== TASK DESCRIPTION ==
Begin at the line that has "Open the Object Mode dropdown" and stop after the last line of the records below. Carry each of those lines over, requests included, with 89 added to every coordinate in the answers.

== TASK MATERIAL ==
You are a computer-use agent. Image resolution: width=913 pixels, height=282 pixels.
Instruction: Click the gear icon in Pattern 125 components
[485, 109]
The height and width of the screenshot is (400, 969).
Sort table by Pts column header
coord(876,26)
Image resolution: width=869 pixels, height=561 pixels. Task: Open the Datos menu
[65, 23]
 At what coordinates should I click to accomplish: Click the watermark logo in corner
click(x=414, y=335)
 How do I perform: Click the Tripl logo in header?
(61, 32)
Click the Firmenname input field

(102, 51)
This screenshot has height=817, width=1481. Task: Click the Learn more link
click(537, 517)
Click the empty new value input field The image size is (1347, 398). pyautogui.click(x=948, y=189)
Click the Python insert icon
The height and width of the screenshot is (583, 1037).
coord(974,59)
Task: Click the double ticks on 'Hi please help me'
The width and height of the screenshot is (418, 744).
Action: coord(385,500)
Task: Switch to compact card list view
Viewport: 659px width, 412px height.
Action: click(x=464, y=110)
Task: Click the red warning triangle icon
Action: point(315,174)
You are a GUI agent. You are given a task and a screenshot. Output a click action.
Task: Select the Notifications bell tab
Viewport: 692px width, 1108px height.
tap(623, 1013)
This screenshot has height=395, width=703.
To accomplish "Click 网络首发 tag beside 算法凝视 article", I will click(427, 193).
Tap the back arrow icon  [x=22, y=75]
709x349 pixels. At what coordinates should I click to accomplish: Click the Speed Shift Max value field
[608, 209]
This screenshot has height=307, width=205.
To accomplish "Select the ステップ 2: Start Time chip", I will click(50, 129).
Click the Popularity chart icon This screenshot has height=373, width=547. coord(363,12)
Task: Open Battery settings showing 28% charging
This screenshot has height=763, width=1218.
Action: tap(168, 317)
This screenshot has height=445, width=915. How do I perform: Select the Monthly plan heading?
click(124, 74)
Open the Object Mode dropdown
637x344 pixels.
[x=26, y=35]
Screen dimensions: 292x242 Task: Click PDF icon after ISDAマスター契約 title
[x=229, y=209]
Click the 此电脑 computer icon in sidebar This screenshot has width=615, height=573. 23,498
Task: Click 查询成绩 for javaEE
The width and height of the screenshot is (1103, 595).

== ANSWER ==
Open the Object Mode dropdown
637x344 pixels.
[x=115, y=124]
Screen dimensions: 292x242 Task: Click PDF icon after ISDAマスター契約 title
[x=318, y=298]
Click the 此电脑 computer icon in sidebar This screenshot has width=615, height=573. 112,587
Task: Click 查询成绩 for javaEE
The width and height of the screenshot is (1103, 595).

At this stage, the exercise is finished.